(Beginning of Source data)

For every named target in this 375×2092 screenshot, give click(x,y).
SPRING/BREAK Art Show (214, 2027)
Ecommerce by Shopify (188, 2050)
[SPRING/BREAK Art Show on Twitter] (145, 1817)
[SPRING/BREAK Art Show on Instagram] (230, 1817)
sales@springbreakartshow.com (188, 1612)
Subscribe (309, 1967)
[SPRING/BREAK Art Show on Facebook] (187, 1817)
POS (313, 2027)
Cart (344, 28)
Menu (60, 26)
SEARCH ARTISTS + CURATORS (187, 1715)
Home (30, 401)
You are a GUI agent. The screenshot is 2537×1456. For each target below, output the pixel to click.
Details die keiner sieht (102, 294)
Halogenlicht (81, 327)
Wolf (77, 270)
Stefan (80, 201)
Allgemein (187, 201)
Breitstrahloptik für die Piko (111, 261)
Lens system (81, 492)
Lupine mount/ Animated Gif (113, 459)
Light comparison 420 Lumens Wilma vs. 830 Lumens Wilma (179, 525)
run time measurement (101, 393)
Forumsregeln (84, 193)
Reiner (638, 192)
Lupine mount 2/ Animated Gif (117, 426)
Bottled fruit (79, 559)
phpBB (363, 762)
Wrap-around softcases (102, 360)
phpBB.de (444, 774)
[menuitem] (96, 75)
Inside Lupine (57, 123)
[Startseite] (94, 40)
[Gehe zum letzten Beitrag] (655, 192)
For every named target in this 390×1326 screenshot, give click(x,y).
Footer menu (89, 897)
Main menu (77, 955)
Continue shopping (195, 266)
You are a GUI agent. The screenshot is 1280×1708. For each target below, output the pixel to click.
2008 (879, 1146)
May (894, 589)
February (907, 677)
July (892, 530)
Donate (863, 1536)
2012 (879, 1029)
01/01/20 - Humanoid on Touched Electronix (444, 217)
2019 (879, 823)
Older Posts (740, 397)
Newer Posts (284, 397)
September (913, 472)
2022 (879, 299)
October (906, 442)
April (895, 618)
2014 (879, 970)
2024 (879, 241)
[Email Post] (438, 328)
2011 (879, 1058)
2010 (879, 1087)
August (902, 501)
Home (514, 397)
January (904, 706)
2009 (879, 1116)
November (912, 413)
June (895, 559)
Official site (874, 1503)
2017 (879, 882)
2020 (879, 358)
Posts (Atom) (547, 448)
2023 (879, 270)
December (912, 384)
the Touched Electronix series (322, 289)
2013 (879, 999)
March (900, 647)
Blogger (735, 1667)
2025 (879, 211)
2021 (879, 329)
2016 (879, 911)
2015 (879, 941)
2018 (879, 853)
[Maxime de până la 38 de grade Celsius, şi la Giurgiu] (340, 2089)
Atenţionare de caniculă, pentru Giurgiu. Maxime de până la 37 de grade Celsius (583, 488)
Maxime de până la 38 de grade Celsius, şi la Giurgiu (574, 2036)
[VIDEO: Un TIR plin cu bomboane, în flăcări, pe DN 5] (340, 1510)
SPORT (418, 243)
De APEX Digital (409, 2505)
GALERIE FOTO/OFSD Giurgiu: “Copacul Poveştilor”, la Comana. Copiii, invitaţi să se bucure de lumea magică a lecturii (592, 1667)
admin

(End of Source data)

* Required work *
Transcribe the listing above line for line, from the first line to the line containing "Subscribe (309, 1967)", inclusive, with no other lines.

* Output *
For every named target in this 375×2092 screenshot, give click(x,y).
SPRING/BREAK Art Show (214, 2027)
Ecommerce by Shopify (188, 2050)
[SPRING/BREAK Art Show on Twitter] (145, 1817)
[SPRING/BREAK Art Show on Instagram] (230, 1817)
sales@springbreakartshow.com (188, 1612)
Subscribe (309, 1967)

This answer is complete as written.